>> Begin Raw records

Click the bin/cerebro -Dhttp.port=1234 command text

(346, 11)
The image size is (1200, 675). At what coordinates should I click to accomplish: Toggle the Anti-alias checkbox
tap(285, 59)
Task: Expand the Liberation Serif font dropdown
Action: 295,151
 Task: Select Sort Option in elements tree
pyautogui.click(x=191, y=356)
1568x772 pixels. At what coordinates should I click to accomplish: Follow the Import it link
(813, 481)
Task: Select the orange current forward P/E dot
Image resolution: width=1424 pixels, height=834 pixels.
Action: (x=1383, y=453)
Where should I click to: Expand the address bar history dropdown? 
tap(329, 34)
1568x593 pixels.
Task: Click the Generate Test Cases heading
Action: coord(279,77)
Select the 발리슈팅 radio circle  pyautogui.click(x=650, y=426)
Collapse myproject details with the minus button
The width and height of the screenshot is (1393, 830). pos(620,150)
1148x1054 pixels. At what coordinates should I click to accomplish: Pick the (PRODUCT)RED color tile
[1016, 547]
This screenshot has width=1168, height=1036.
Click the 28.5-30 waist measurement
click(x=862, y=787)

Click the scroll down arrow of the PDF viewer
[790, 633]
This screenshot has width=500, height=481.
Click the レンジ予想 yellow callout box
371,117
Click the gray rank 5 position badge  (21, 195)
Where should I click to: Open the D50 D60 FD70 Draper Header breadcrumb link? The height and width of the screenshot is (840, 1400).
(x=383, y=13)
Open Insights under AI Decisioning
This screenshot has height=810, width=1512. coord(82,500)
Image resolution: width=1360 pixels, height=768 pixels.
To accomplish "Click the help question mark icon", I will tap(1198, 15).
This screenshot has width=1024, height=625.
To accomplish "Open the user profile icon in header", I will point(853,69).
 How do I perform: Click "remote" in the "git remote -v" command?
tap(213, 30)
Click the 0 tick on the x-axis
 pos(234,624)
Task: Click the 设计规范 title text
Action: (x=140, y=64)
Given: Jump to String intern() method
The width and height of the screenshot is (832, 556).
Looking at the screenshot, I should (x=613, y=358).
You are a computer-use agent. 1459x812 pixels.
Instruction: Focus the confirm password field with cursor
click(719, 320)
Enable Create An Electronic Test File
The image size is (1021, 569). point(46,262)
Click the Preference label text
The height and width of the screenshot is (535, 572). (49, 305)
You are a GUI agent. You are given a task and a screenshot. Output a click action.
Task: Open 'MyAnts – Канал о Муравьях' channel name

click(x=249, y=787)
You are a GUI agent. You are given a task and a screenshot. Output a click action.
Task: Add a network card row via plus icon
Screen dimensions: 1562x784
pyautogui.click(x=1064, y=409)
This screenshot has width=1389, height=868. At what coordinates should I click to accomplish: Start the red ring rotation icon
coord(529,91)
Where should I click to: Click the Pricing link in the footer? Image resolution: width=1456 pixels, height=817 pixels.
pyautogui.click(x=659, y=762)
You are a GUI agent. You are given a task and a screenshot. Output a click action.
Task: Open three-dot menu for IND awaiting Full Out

>> End Raw records

**Task requirements**
In the material, from the line with "Where should I click to: Expand" up to and including the line with "coord(529,91)", replace "GUI agent" with "interface agent" and leave everything else unchanged. Return only those lines.

**Full output**
Where should I click to: Expand the address bar history dropdown? 
tap(329, 34)
1568x593 pixels.
Task: Click the Generate Test Cases heading
Action: coord(279,77)
Select the 발리슈팅 radio circle  pyautogui.click(x=650, y=426)
Collapse myproject details with the minus button
The width and height of the screenshot is (1393, 830). pos(620,150)
1148x1054 pixels. At what coordinates should I click to accomplish: Pick the (PRODUCT)RED color tile
[1016, 547]
This screenshot has width=1168, height=1036.
Click the 28.5-30 waist measurement
click(x=862, y=787)

Click the scroll down arrow of the PDF viewer
[790, 633]
This screenshot has width=500, height=481.
Click the レンジ予想 yellow callout box
371,117
Click the gray rank 5 position badge  (21, 195)
Where should I click to: Open the D50 D60 FD70 Draper Header breadcrumb link? The height and width of the screenshot is (840, 1400).
(x=383, y=13)
Open Insights under AI Decisioning
This screenshot has height=810, width=1512. coord(82,500)
Image resolution: width=1360 pixels, height=768 pixels.
To accomplish "Click the help question mark icon", I will tap(1198, 15).
This screenshot has width=1024, height=625.
To accomplish "Open the user profile icon in header", I will point(853,69).
 How do I perform: Click "remote" in the "git remote -v" command?
tap(213, 30)
Click the 0 tick on the x-axis
 pos(234,624)
Task: Click the 设计规范 title text
Action: (x=140, y=64)
Given: Jump to String intern() method
The width and height of the screenshot is (832, 556).
Looking at the screenshot, I should (x=613, y=358).
You are a computer-use agent. 1459x812 pixels.
Instruction: Focus the confirm password field with cursor
click(719, 320)
Enable Create An Electronic Test File
The image size is (1021, 569). point(46,262)
Click the Preference label text
The height and width of the screenshot is (535, 572). (49, 305)
You are a interface agent. You are given a task and a screenshot. Output a click action.
Task: Open 'MyAnts – Канал о Муравьях' channel name

click(x=249, y=787)
You are a interface agent. You are given a task and a screenshot. Output a click action.
Task: Add a network card row via plus icon
Screen dimensions: 1562x784
pyautogui.click(x=1064, y=409)
This screenshot has width=1389, height=868. At what coordinates should I click to accomplish: Start the red ring rotation icon
coord(529,91)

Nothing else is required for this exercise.